页面 >>
张彩霞
(华中农业大学经济管理学院,湖北 武汉 430070)
《2009年世界投资报告》以 “跨国公司、农业生产与发展”为主题,报告明确指出发展中国家农业领域内的外商直接投资增长已高于发达国家。作为最大的发展中国家,我国自加入世界贸易组织以来,农业领域吸引的外资也在不断增长。农业外资一方面弥补了我国农业资金的不足,促进了农业产业结构升级和农业外向型经济的发展,另一方面也对某些产业领域内的安全造成威胁,对区域农业协调发展产生负面影响。
作为吸引外资最多的发展中国家,众多学者对我国外资的区位选择与成因进行了系统研究,但对我国农业外资的区位分布及成因的分析却较少。近年来,外资在农业领域内的增长趋势日益明显,农业外资区位分布差异已成为影响我国农业经济协调发展的一个不可忽视的重要因素。我国农业外资的区位分布状况究竟如何?影响农业区位分布的因素又有哪些?本文将在国内外文献回顾及经验研究的基础上,分析我国农业外资的区位决定因素,揭示农业外商直接投资区位选择的内在一般规律性。
在国际投资理论中,关于外商直接投资理论比较有代表性的包括弗农的产品生命周期论、尼克伯格的寡头垄断论、小岛清的边际产业论以及邓宁的国际生产折衷论等,其中邓宁的国际生产折衷理论从FDI动机类型与FDI决定因素之间的对应关系视角,阐述了不同行业的FDI决定因素。事实上,FDI决定因素受不同国家、产业 (或行业)和企业特征的影响,但对我国外商直接投资决定因素的实证研究大多集中于国家和企业层面,从产业视角考察FDI决定因素的研究还非常有限 (吕立才,2007),农业外商直接投资的区位分布及影响因素的实证分析更是少之甚少。相比之下,国外学者在农业外商直接投资区位决定因素方面做了大量的实证研究分析。
Bolling和Valdes(1994)对美国在墨西哥农业和食品产业投资的情况进行实证分析后认为,人口增长和消费市场的不断扩大是影响美国对墨西哥农业和食品产业投资的主要决定因素。Peter Wakenhorst(2001)利用28国的数据对波兰食品加工业领域内的外商直接投资的影响因素进行了分析,他的研究结论表明外商直接投资与国家的特征有密切关系,同时还受到劳动力成本、对外贸易及国家间的地理距离的影响[1]。Makki、Somwuar和Bolling(2003)通过调查数据研究美国农副食品加工企业对外直接投资的决定因素,认为市场规模对美国农副食品加工企业对外投资决策具有显著的影响[2]。Barkley(2005)的结论也支持市场大小及开放程度是决定美国农副食品企业对外直接投资的重要因素。

书面任务 >> 这篇关于我国农业外资区位的文章为什么要研究农业外资的区位分布及其成因?请用一到三句话说明。

记录信息 >>
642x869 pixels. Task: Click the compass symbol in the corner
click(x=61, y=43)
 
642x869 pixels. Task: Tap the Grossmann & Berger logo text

回答 >> 已有学者系统研究过我国外资的区位选择与成因,但专门分析农业外资区位分布及成因的研究较少。同时,近年来外资在农业领域的增长趋势日益明显,农业外资区位分布差异已成为影响我国农业经济协调发展的一个不可忽视的重要因素。